Québec Cartier Mining Company
- Company type: Incentive
- Industry: Mining
- Founded: 1958; 68 years ago
- Defunct: 2007
- Fate: Acquired by ArcelorMittal
- Headquarters: Quebec, Canada
- Products: Iron Ore

= Québec Cartier Mining Company =

Québec Cartier Mining Company (La Compagnie minière Québec Cartier) was one of the leading producers of iron ore products in North America, now part of ArcelorMittal.

== History ==
The company was founded in the late 1950s by multiple Canadian and American investors, based in Quebec, Canada, led by president, Lloyd John Severson. The first open pit mine was located in Lac-Jeanine, Quebec. The Hart-Jaune Dam over the nearby Hart Jaune River supplied power. The company then built the town of Gagnon, in 1963 to accommodate workers and families. Eighteen years later, the company extended its operations seventy miles north to Fire Lake. In 1973, they started operating in Mont Wright, Quebec, where they created the town of Fermont.

At their Mont Wright plant, the company operates an open pit mine and a crusher/concentrator facility capable of producing eighteen million metric tonnes of iron ore concentrates annually. The company also operates a pellet plant with an annual production capacity of some nine million metric tonnes of iron ore pellets at Port-Cartier.

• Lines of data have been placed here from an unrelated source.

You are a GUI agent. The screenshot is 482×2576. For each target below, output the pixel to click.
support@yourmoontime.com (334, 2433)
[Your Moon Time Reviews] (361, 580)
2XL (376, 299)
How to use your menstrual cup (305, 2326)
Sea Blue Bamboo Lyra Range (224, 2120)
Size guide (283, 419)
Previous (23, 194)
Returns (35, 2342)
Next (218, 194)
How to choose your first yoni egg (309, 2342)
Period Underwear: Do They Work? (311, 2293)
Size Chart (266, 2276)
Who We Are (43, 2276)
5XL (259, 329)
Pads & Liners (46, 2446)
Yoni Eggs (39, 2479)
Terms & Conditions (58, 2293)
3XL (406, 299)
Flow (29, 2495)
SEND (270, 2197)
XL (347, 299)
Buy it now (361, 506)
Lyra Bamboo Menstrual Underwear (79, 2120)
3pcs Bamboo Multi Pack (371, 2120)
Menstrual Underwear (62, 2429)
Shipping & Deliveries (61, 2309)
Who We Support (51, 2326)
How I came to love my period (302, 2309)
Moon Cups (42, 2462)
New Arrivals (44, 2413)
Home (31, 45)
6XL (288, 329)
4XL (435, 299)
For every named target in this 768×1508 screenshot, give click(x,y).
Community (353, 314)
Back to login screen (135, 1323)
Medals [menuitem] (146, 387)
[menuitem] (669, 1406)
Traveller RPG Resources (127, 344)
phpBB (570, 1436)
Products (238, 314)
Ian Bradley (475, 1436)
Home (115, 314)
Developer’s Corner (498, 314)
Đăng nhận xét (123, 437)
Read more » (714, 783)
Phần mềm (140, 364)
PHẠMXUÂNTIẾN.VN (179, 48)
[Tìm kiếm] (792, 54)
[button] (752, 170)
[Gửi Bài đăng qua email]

The falling market forced Québec Cartier to shut down its Fire Lake and Lac Jeannine plants in the mid 80's. The town of Gagnon was closed and its population moved to Fermont and Port-Cartier.

Nearly insolvent in 2002 due to falling price of iron ore and increasing price of production, Québec Cartier's financial situation has since improved.

Québec Cartier also owned Cartier Railway, one of the biggest private railways in Canada. Iron ore is sent from Fermont to Port-Cartier by train on a 400 km railway. The company owns about fifteen locomotives and about 500 open-deck cars.

== New ownership ==
In 2007, Dofasco, the major shareholder of Québec Cartier, was bought by ArcelorMittal. This made Québec Cartier one of the leading mining facilities of the world biggest steel producer.

On May 29, 2008, Francois Pelletier, president of Québec Cartier had a speech in front of his employees and press in Port-Cartier and Fermont to announce the renaming of Québec Cartier to Arcelor Mittal Mines of Canada. Pelletier said in his speech: "After 51 years of existence, Québec Cartier, proud of its heritage, now look at the future under its new name, with its new family with optimism."